» **WHAT YOU WILL DO**: Type out the records again, exactly as they are.

[Data records]
----

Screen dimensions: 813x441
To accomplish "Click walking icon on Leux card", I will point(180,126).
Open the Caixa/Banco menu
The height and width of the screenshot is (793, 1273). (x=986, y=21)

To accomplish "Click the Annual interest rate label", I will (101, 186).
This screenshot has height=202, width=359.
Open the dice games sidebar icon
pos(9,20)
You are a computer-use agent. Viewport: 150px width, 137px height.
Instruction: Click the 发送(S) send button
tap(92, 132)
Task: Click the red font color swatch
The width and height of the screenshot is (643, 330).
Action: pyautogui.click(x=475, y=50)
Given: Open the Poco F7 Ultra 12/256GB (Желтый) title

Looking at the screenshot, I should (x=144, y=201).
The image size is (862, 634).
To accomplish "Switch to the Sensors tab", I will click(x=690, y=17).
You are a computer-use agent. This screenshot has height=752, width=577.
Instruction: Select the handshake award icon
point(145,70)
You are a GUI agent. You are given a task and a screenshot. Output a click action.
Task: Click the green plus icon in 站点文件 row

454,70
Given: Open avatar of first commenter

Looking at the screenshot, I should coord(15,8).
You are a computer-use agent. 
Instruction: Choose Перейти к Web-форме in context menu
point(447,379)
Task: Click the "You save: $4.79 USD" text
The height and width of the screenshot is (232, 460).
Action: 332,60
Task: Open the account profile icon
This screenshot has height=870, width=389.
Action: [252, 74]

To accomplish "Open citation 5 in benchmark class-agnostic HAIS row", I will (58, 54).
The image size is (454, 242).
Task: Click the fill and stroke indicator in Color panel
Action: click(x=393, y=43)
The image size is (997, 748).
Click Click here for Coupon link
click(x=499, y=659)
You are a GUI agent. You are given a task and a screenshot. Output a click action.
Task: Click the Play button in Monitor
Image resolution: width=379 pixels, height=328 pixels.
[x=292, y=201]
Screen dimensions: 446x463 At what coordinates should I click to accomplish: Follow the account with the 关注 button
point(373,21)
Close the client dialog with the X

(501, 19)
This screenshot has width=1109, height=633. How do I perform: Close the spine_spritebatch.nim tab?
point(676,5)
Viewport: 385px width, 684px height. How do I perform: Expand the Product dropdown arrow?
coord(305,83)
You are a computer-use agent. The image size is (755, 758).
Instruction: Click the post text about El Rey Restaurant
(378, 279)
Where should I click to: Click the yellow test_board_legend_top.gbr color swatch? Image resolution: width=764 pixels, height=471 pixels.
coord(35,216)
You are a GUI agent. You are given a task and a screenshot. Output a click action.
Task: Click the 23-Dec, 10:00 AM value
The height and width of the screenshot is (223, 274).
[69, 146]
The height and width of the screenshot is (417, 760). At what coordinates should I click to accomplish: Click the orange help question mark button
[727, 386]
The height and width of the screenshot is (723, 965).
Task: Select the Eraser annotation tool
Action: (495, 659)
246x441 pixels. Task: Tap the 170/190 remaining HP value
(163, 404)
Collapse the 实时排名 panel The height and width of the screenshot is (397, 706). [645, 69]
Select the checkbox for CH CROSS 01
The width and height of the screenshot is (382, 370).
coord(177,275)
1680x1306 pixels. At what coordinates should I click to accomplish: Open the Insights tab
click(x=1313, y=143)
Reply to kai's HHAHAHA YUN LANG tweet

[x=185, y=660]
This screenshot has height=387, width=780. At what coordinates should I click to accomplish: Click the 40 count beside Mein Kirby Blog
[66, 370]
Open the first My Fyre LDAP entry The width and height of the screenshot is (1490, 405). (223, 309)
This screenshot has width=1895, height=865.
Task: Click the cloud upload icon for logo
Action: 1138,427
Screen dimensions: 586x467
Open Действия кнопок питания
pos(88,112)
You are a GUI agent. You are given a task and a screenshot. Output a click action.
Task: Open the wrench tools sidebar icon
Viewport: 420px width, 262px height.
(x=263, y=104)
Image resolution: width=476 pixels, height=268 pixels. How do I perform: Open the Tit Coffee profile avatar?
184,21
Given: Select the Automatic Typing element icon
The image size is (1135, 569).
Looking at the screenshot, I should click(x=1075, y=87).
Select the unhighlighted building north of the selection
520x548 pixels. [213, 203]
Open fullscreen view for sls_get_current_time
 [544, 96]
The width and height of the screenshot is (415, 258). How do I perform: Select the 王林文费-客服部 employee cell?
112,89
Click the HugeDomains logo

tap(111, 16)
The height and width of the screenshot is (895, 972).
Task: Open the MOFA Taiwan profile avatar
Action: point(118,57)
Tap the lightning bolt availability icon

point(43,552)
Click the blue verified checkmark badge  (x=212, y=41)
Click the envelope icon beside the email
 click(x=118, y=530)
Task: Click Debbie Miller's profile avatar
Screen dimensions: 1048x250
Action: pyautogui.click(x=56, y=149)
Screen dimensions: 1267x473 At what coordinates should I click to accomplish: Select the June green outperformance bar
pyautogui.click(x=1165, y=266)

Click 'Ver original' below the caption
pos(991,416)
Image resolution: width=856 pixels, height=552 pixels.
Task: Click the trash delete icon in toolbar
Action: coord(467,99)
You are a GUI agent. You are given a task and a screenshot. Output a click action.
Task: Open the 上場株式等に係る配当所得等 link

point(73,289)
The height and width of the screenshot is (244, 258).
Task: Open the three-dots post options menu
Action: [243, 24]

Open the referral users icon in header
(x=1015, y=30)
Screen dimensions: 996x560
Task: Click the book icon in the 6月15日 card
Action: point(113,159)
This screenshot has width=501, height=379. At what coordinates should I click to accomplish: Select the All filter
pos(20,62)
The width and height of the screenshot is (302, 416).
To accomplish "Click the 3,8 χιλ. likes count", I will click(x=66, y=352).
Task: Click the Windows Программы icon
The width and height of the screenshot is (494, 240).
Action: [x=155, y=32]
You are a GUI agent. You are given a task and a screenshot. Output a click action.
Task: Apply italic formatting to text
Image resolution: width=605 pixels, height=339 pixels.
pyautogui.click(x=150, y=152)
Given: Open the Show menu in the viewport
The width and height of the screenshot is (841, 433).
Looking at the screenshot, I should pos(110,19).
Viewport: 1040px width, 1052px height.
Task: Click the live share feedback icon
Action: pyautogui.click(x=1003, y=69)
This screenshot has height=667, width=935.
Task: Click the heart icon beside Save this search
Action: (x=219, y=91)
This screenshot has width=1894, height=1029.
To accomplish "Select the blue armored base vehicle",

----

» **OUTPUT FOR THIS TASK**:
Screen dimensions: 813x441
To accomplish "Click walking icon on Leux card", I will point(180,126).
Open the Caixa/Banco menu
The height and width of the screenshot is (793, 1273). (x=986, y=21)

To accomplish "Click the Annual interest rate label", I will (101, 186).
This screenshot has height=202, width=359.
Open the dice games sidebar icon
pos(9,20)
You are a computer-use agent. Viewport: 150px width, 137px height.
Instruction: Click the 发送(S) send button
tap(92, 132)
Task: Click the red font color swatch
The width and height of the screenshot is (643, 330).
Action: pyautogui.click(x=475, y=50)
Given: Open the Poco F7 Ultra 12/256GB (Желтый) title

Looking at the screenshot, I should (x=144, y=201).
The image size is (862, 634).
To accomplish "Switch to the Sensors tab", I will click(x=690, y=17).
You are a computer-use agent. This screenshot has height=752, width=577.
Instruction: Select the handshake award icon
point(145,70)
You are a GUI agent. You are given a task and a screenshot. Output a click action.
Task: Click the green plus icon in 站点文件 row

454,70
Given: Open avatar of first commenter

Looking at the screenshot, I should coord(15,8).
You are a computer-use agent. 
Instruction: Choose Перейти к Web-форме in context menu
point(447,379)
Task: Click the "You save: $4.79 USD" text
The height and width of the screenshot is (232, 460).
Action: 332,60
Task: Open the account profile icon
This screenshot has height=870, width=389.
Action: [252, 74]

To accomplish "Open citation 5 in benchmark class-agnostic HAIS row", I will (58, 54).
The image size is (454, 242).
Task: Click the fill and stroke indicator in Color panel
Action: click(x=393, y=43)
The image size is (997, 748).
Click Click here for Coupon link
click(x=499, y=659)
You are a GUI agent. You are given a task and a screenshot. Output a click action.
Task: Click the Play button in Monitor
Image resolution: width=379 pixels, height=328 pixels.
[x=292, y=201]
Screen dimensions: 446x463 At what coordinates should I click to accomplish: Follow the account with the 关注 button
point(373,21)
Close the client dialog with the X

(501, 19)
This screenshot has width=1109, height=633. How do I perform: Close the spine_spritebatch.nim tab?
point(676,5)
Viewport: 385px width, 684px height. How do I perform: Expand the Product dropdown arrow?
coord(305,83)
You are a computer-use agent. The image size is (755, 758).
Instruction: Click the post text about El Rey Restaurant
(378, 279)
Where should I click to: Click the yellow test_board_legend_top.gbr color swatch? Image resolution: width=764 pixels, height=471 pixels.
coord(35,216)
You are a GUI agent. You are given a task and a screenshot. Output a click action.
Task: Click the 23-Dec, 10:00 AM value
The height and width of the screenshot is (223, 274).
[69, 146]
The height and width of the screenshot is (417, 760). At what coordinates should I click to accomplish: Click the orange help question mark button
[727, 386]
The height and width of the screenshot is (723, 965).
Task: Select the Eraser annotation tool
Action: (495, 659)
246x441 pixels. Task: Tap the 170/190 remaining HP value
(163, 404)
Collapse the 实时排名 panel The height and width of the screenshot is (397, 706). [645, 69]
Select the checkbox for CH CROSS 01
The width and height of the screenshot is (382, 370).
coord(177,275)
1680x1306 pixels. At what coordinates should I click to accomplish: Open the Insights tab
click(x=1313, y=143)
Reply to kai's HHAHAHA YUN LANG tweet

[x=185, y=660]
This screenshot has height=387, width=780. At what coordinates should I click to accomplish: Click the 40 count beside Mein Kirby Blog
[66, 370]
Open the first My Fyre LDAP entry The width and height of the screenshot is (1490, 405). (223, 309)
This screenshot has width=1895, height=865.
Task: Click the cloud upload icon for logo
Action: 1138,427
Screen dimensions: 586x467
Open Действия кнопок питания
pos(88,112)
You are a GUI agent. You are given a task and a screenshot. Output a click action.
Task: Open the wrench tools sidebar icon
Viewport: 420px width, 262px height.
(x=263, y=104)
Image resolution: width=476 pixels, height=268 pixels. How do I perform: Open the Tit Coffee profile avatar?
184,21
Given: Select the Automatic Typing element icon
The image size is (1135, 569).
Looking at the screenshot, I should click(x=1075, y=87).
Select the unhighlighted building north of the selection
520x548 pixels. [213, 203]
Open fullscreen view for sls_get_current_time
 [544, 96]
The width and height of the screenshot is (415, 258). How do I perform: Select the 王林文费-客服部 employee cell?
112,89
Click the HugeDomains logo

tap(111, 16)
The height and width of the screenshot is (895, 972).
Task: Open the MOFA Taiwan profile avatar
Action: point(118,57)
Tap the lightning bolt availability icon

point(43,552)
Click the blue verified checkmark badge  (x=212, y=41)
Click the envelope icon beside the email
 click(x=118, y=530)
Task: Click Debbie Miller's profile avatar
Screen dimensions: 1048x250
Action: pyautogui.click(x=56, y=149)
Screen dimensions: 1267x473 At what coordinates should I click to accomplish: Select the June green outperformance bar
pyautogui.click(x=1165, y=266)

Click 'Ver original' below the caption
pos(991,416)
Image resolution: width=856 pixels, height=552 pixels.
Task: Click the trash delete icon in toolbar
Action: coord(467,99)
You are a GUI agent. You are given a task and a screenshot. Output a click action.
Task: Open the 上場株式等に係る配当所得等 link

point(73,289)
The height and width of the screenshot is (244, 258).
Task: Open the three-dots post options menu
Action: [243, 24]

Open the referral users icon in header
(x=1015, y=30)
Screen dimensions: 996x560
Task: Click the book icon in the 6月15日 card
Action: point(113,159)
This screenshot has width=501, height=379. At what coordinates should I click to accomplish: Select the All filter
pos(20,62)
The width and height of the screenshot is (302, 416).
To accomplish "Click the 3,8 χιλ. likes count", I will click(x=66, y=352).
Task: Click the Windows Программы icon
The width and height of the screenshot is (494, 240).
Action: [x=155, y=32]
You are a GUI agent. You are given a task and a screenshot. Output a click action.
Task: Apply italic formatting to text
Image resolution: width=605 pixels, height=339 pixels.
pyautogui.click(x=150, y=152)
Given: Open the Show menu in the viewport
The width and height of the screenshot is (841, 433).
Looking at the screenshot, I should pos(110,19).
Viewport: 1040px width, 1052px height.
Task: Click the live share feedback icon
Action: pyautogui.click(x=1003, y=69)
This screenshot has height=667, width=935.
Task: Click the heart icon beside Save this search
Action: (x=219, y=91)
This screenshot has width=1894, height=1029.
To accomplish "Select the blue armored base vehicle",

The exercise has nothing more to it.